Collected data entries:
'''

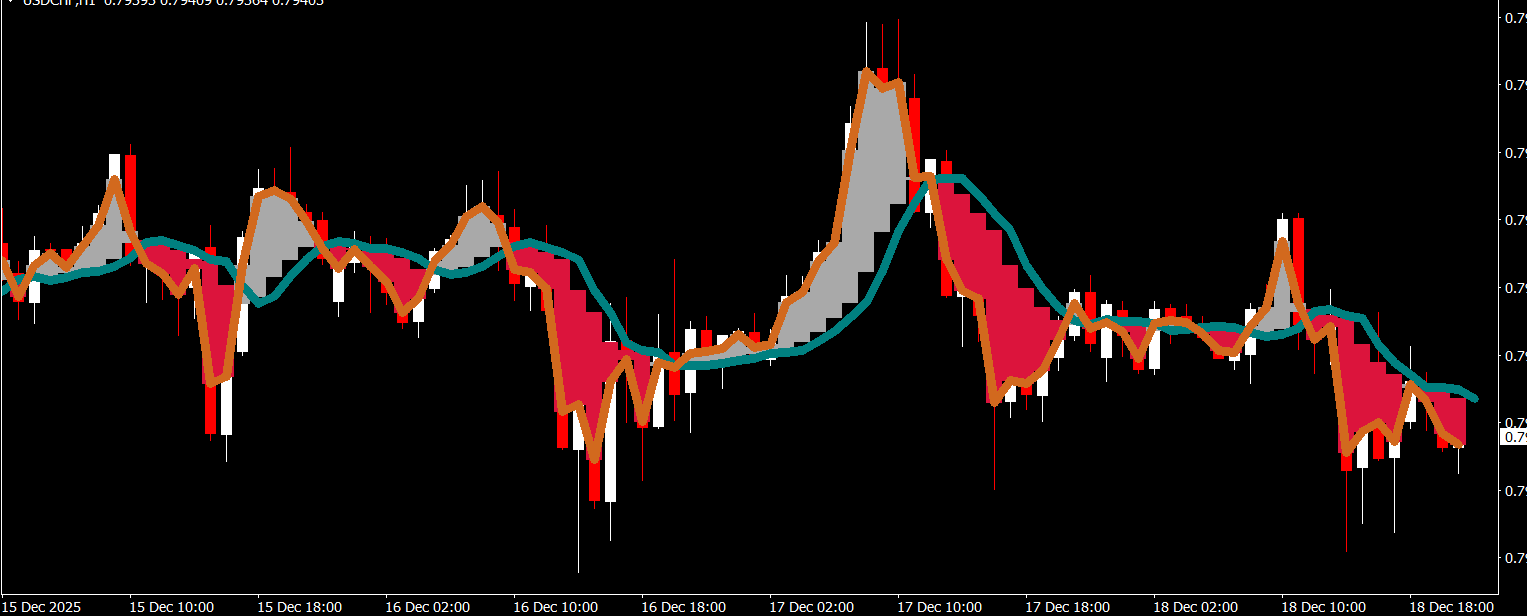Pick the 16 Dec 10:00 time label
Image resolution: width=1527 pixels, height=616 pixels.
(x=556, y=607)
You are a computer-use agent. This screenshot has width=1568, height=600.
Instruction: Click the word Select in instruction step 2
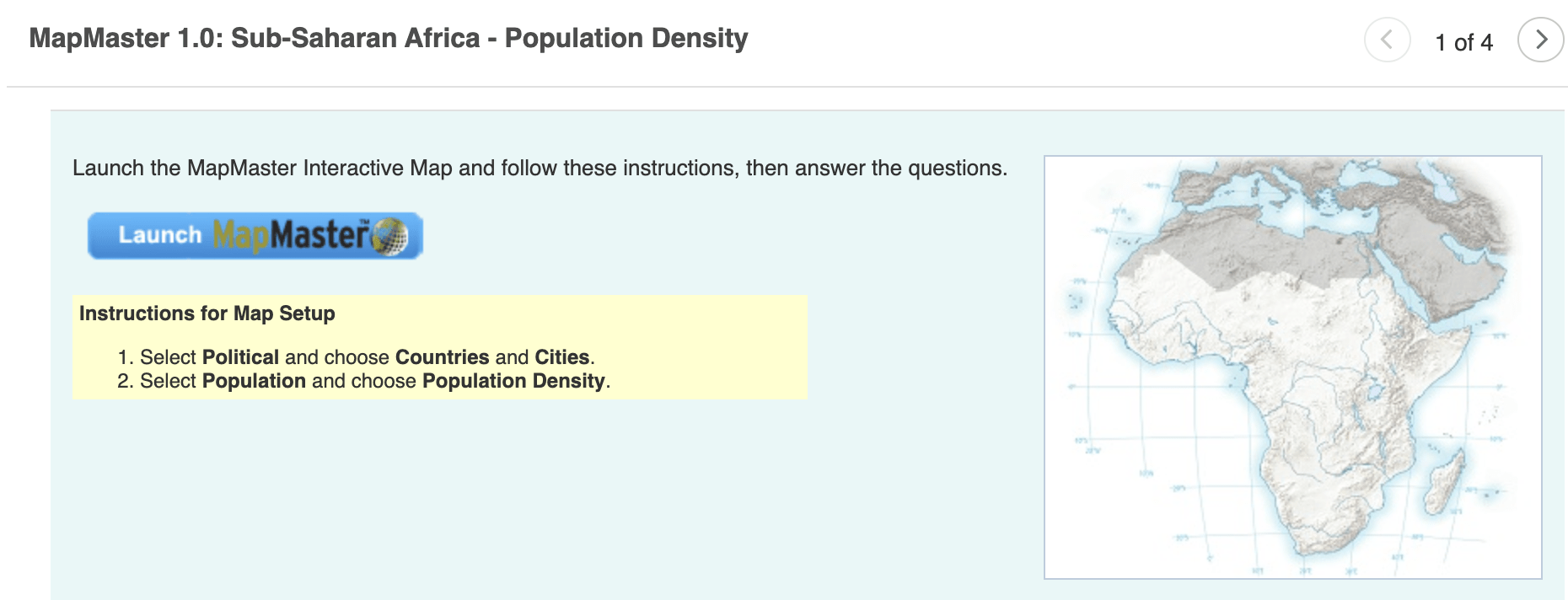coord(168,381)
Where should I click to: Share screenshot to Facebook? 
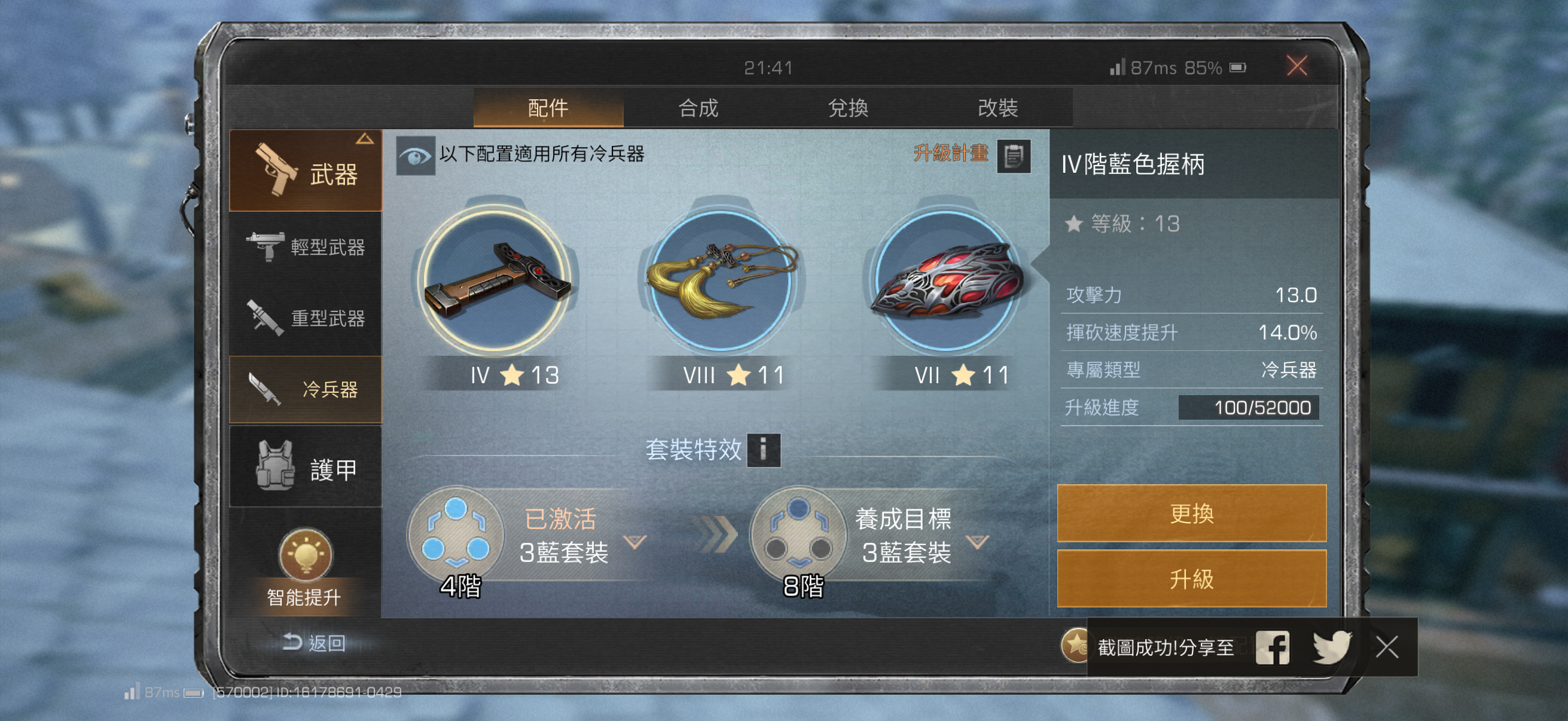(x=1272, y=647)
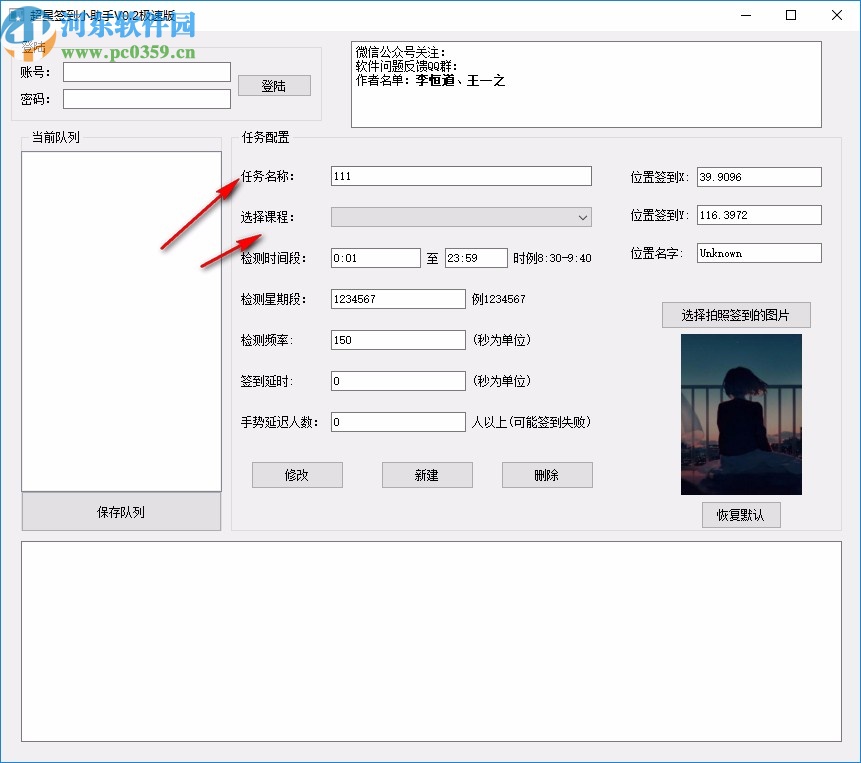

'''

# Your goal:
Please output an exact repetition of the lines from the line containing "Where should I" to the end of the records, both included, with no pictures and no additional text.

# Solution for this problem:
Where should I click to: Share screenshot to Facebook? 
(x=1272, y=647)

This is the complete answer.